The 23-year-old winger set up Marc Charles-Smith's second-half equaliser on Monday to earn the Swans a share of the spoils after Steve Ferguson had given the Dons a 28th-minute lead.

The 1-1 stalemate meant Terry Brown's men took just one point from the bank holiday weekend, having suffered a 1-0 defeat at East Thurrock United on Saturday, and their title chase is now stuttering after a promising start.

Cook was part of a mass summer exodus after Brown replaced Dave Anderson as manager, along with the likes of Paul Lorraine, Roscoe Dsane, Wes Daly and Steve Wales.

The former Wycombe Wanderers and Lewes midfielder has told the Comet he wanted to stay at the club but was now focused on doing his best for Staines.

Cook said: "I got a phone call from Terry telling me he was going to bring in his own players and, when new manager does that, you have to respect it.

"I wanted to come back and prove myself here for another season.

"But I have got no grudges against the club. The fans have been good to me, as has everyone else at the club.

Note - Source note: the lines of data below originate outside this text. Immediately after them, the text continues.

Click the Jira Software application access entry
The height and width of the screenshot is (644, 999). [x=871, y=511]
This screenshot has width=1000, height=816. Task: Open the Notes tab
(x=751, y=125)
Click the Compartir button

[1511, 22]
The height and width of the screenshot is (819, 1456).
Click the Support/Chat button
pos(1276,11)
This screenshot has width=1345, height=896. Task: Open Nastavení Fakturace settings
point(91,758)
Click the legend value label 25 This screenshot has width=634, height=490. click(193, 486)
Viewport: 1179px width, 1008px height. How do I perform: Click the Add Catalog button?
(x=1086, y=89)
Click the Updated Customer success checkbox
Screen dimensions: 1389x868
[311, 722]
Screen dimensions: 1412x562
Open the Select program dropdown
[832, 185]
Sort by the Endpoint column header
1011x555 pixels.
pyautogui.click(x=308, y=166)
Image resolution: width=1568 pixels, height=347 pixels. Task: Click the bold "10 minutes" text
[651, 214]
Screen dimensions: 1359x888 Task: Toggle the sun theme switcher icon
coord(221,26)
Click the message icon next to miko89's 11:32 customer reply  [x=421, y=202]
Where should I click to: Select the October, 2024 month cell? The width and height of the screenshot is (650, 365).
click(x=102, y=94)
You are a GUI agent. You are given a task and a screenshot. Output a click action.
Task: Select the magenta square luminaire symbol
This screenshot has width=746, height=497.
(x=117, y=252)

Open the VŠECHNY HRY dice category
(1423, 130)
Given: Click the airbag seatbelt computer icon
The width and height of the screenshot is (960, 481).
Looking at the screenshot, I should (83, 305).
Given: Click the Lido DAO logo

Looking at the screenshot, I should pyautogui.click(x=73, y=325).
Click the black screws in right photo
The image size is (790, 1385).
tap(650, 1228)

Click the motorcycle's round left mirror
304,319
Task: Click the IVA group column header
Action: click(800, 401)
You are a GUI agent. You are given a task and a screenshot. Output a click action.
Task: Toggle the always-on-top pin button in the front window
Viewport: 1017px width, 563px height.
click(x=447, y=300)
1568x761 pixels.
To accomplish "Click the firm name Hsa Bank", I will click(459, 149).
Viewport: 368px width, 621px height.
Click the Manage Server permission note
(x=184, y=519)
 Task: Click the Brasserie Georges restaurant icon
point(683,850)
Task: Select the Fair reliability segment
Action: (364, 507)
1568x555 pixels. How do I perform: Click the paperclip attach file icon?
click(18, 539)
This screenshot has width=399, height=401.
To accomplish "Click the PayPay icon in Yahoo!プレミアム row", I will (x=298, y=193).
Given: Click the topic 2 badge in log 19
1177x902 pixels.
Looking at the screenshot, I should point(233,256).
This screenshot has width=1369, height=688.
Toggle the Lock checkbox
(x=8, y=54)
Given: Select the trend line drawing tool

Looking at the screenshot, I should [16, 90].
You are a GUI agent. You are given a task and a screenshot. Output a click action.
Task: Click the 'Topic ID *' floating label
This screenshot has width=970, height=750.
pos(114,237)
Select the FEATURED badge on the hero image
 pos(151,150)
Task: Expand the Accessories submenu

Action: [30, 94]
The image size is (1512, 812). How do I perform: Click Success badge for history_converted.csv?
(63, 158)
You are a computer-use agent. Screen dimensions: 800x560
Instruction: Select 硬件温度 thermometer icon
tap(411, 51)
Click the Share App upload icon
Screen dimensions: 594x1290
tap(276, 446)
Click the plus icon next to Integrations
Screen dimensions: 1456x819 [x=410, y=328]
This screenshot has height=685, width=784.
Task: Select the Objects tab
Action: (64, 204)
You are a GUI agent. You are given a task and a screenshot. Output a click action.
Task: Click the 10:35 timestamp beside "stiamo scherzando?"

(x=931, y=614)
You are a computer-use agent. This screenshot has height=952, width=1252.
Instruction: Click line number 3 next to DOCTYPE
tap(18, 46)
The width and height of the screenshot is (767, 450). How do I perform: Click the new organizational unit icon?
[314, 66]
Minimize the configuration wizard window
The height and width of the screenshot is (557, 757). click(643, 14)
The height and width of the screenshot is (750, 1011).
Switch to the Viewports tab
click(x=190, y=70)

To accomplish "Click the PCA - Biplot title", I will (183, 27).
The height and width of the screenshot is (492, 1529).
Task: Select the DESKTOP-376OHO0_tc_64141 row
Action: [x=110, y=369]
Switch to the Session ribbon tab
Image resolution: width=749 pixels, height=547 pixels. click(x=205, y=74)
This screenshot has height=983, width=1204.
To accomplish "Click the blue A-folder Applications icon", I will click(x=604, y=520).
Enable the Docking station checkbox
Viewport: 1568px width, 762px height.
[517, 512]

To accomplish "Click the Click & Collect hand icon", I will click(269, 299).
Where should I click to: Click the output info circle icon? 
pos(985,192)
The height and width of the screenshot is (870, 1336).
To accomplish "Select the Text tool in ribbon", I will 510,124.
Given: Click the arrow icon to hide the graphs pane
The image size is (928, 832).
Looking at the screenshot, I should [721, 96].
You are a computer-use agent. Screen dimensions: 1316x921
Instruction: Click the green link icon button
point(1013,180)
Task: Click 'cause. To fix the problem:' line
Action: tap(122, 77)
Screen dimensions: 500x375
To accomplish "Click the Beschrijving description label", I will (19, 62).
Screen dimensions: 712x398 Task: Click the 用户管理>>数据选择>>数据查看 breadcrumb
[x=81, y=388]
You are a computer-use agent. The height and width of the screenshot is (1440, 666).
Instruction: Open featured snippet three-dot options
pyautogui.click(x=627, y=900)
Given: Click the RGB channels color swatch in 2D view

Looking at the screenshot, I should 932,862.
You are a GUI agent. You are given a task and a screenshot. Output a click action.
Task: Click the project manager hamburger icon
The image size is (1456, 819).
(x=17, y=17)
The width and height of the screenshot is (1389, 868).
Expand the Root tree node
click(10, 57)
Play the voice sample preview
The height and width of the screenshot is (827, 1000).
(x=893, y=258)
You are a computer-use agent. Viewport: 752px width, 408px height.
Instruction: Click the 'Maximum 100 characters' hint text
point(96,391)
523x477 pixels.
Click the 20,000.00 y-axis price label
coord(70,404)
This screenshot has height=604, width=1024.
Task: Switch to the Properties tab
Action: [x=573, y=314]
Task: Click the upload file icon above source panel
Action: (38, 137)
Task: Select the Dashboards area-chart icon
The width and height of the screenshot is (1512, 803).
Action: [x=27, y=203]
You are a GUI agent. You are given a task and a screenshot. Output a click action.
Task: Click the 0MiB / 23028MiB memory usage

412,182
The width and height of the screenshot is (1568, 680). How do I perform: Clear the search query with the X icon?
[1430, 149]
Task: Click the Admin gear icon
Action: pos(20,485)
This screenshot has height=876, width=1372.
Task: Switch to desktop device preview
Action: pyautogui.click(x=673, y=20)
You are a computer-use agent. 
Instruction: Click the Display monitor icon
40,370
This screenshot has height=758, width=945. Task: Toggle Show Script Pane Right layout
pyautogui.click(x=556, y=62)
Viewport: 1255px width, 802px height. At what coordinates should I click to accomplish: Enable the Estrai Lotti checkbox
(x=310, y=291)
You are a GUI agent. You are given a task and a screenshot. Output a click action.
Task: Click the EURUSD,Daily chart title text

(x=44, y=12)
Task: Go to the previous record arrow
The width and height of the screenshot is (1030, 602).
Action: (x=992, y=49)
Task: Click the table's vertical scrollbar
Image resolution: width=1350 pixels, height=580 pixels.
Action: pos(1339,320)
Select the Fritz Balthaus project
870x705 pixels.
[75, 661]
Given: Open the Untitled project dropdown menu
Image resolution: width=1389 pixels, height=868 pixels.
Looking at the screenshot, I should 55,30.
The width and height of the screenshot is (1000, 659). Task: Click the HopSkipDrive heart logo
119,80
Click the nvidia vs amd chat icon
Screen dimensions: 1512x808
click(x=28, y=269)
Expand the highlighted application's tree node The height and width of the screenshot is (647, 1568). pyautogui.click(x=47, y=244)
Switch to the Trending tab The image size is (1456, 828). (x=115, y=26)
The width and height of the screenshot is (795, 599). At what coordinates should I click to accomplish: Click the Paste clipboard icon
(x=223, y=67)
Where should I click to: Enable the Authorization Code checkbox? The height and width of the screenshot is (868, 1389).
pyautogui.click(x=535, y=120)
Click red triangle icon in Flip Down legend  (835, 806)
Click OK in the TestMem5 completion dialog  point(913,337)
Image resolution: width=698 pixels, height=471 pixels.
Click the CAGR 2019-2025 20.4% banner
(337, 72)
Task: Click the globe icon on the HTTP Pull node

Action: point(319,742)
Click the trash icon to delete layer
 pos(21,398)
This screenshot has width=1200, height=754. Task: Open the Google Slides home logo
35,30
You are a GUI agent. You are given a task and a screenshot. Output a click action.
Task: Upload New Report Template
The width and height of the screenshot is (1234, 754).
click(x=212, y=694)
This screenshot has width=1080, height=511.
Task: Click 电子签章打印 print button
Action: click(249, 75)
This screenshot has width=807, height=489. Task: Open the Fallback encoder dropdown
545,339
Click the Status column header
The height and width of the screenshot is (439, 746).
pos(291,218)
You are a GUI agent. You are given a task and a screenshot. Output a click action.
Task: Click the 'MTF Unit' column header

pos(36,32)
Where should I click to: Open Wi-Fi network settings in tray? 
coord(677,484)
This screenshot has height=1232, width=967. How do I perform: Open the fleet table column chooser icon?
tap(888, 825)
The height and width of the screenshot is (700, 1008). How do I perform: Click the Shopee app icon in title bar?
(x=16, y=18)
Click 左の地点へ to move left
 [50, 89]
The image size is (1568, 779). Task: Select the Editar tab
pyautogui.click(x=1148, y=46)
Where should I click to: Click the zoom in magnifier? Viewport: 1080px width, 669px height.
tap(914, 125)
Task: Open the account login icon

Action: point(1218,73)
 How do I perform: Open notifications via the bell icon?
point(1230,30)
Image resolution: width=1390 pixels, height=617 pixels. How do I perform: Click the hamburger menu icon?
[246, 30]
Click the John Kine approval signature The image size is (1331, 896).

"Coming back and seeing the fans was good. It was nice to be back and, of course, I was up for it against my old club.

"I told the manager that I definitely wanted to play and, thankfully, he gave me my chance.

"Kingsmeadow is a great place to play football - it is one of a few clubs where you know there will be a big crowd."

Cook's day could have gone even better had he taken a gilt-edged chance two minutes from time but confessed he would have limited his celebrations had he scored.

He said: "I wouldn't have celebrated wildly. I would have just been happy for my team-mates."

Cook admitted the pressure on the Dons to achieve promotion last season was immense, but added that he had enjoyed every minute of it.

"At the time I came to the club, there was a lot of pressure for us to go up like there is again this season, but I didn't mind the pressure because I didn't feel it that much," he said.

"Dave Anderson is a good manager and he told me to express myself on the pitch but, unfortunately, it didn't happen for us."